Even greatness is not exempt from defeat. Which is one of the reasons I was struck by Aaron Sorkin’s reminiscence of Steve Jobs in last week’s Newsweek, which illustrated, more than anything else, how even great men struggle with self-doubt. Most would agree that both Sorkin and Jobs orbit the realm of serious accomplishment, but also, over the course of their careers, both have fallen short and suffered setbacks.
It has often been said that the true barometer by which we measure success must also include how well we endure our failures; Jobs was outstanding because he had ample reason to feel discouraged—from the messy way he entered the world to the painful rejection that came from the company he started—and yet, he persevered. The kinship Sorkin felt with Jobs is obvious in the excerpt below: Here are two ordinary men who live (and lived) very public lives, who both endured their successes, failures and foibles publicly. As many in Hollywood can attest, it takes a great deal of courage to live out one’s life on a stage over which they have little control. It takes even greater courage to fail on that stage, to not be discouraged by popular opinion or public feedback and to continue to walk the path that feels true.

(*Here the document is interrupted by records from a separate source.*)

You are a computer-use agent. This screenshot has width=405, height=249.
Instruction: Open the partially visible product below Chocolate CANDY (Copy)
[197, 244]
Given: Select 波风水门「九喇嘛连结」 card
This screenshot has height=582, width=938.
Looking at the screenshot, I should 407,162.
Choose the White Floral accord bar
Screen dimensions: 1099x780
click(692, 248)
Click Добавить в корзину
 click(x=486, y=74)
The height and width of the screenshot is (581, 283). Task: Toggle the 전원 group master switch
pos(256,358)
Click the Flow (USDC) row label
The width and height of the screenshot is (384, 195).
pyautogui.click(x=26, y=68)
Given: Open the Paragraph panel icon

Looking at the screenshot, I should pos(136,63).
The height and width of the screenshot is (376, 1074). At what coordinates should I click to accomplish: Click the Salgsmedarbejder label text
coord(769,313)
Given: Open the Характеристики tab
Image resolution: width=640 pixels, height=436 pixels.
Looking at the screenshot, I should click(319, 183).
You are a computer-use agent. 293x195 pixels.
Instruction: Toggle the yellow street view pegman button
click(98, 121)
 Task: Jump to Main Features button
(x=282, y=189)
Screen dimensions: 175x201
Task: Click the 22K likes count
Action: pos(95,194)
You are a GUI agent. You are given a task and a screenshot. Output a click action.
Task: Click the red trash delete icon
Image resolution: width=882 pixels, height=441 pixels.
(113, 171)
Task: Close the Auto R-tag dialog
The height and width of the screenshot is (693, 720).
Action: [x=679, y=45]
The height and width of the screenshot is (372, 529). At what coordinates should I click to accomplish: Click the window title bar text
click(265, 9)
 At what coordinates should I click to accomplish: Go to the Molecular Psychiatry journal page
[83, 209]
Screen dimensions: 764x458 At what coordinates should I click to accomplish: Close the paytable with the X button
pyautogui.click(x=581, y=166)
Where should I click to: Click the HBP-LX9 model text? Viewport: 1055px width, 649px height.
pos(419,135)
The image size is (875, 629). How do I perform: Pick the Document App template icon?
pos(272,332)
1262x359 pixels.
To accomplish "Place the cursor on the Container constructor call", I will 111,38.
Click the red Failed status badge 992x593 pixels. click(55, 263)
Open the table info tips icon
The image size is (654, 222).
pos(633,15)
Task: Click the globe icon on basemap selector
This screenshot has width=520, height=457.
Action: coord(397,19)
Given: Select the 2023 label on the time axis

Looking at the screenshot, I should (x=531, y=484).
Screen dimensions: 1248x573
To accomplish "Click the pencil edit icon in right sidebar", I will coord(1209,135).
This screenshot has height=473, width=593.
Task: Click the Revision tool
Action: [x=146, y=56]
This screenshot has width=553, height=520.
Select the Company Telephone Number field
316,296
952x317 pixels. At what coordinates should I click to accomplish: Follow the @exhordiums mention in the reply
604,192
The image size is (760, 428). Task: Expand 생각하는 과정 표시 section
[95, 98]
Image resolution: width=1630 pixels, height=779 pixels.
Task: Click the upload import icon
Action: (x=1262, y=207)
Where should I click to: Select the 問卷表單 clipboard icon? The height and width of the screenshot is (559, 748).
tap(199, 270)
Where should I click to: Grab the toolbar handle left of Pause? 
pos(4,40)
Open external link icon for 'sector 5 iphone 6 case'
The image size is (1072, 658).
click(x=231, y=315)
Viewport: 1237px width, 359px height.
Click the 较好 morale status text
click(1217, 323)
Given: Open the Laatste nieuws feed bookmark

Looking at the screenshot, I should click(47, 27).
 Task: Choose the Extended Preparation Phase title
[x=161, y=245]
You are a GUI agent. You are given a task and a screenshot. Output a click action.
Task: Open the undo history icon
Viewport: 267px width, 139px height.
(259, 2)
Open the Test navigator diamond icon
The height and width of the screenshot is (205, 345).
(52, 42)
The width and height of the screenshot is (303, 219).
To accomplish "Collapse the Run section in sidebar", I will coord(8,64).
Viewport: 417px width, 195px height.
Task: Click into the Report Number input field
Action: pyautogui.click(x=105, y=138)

In the now famous commencement address Jobs delivered at Stanford, he spread a message of “Don’t settle.” You have to be a little bit crazy to believe in dreams and chase after fantasies, especially after you’ve fallen, but the way to achieve big things often requires just that, or as Jobs exhorted, “Stay hungry, stay foolish.”
The second-to-last call I got from Steve came the day a television series of mine was canceled. “I just want to make sure you’re not discouraged,” he said. Why would an almost stranger take even 60 seconds out of his day to make that call? It had to have been because he was an awfully nice man. And that he knew what it felt like to blow it on a big stage.
But it’s his last call I’ll always remember. He wanted me to write a Pixar movie. I told him I loved Pixar movies, I’d seen all of them at least twice and felt they were small miracles, but that I didn’t think I’d be good at it.
STEVE: Why not?
ME: I just—I don’t think I can make inanimate objects talk.
STEVE: Once you make them talk they won’t be inanimate.
ME: The truth is I don’t know how to tell those stories. I have a young kid who loves Pixar movies and she’ll turn cartwheels if I tell her I’m writing one and I don’t want to disappoint her by writing the only bad movie in the history of Pixar.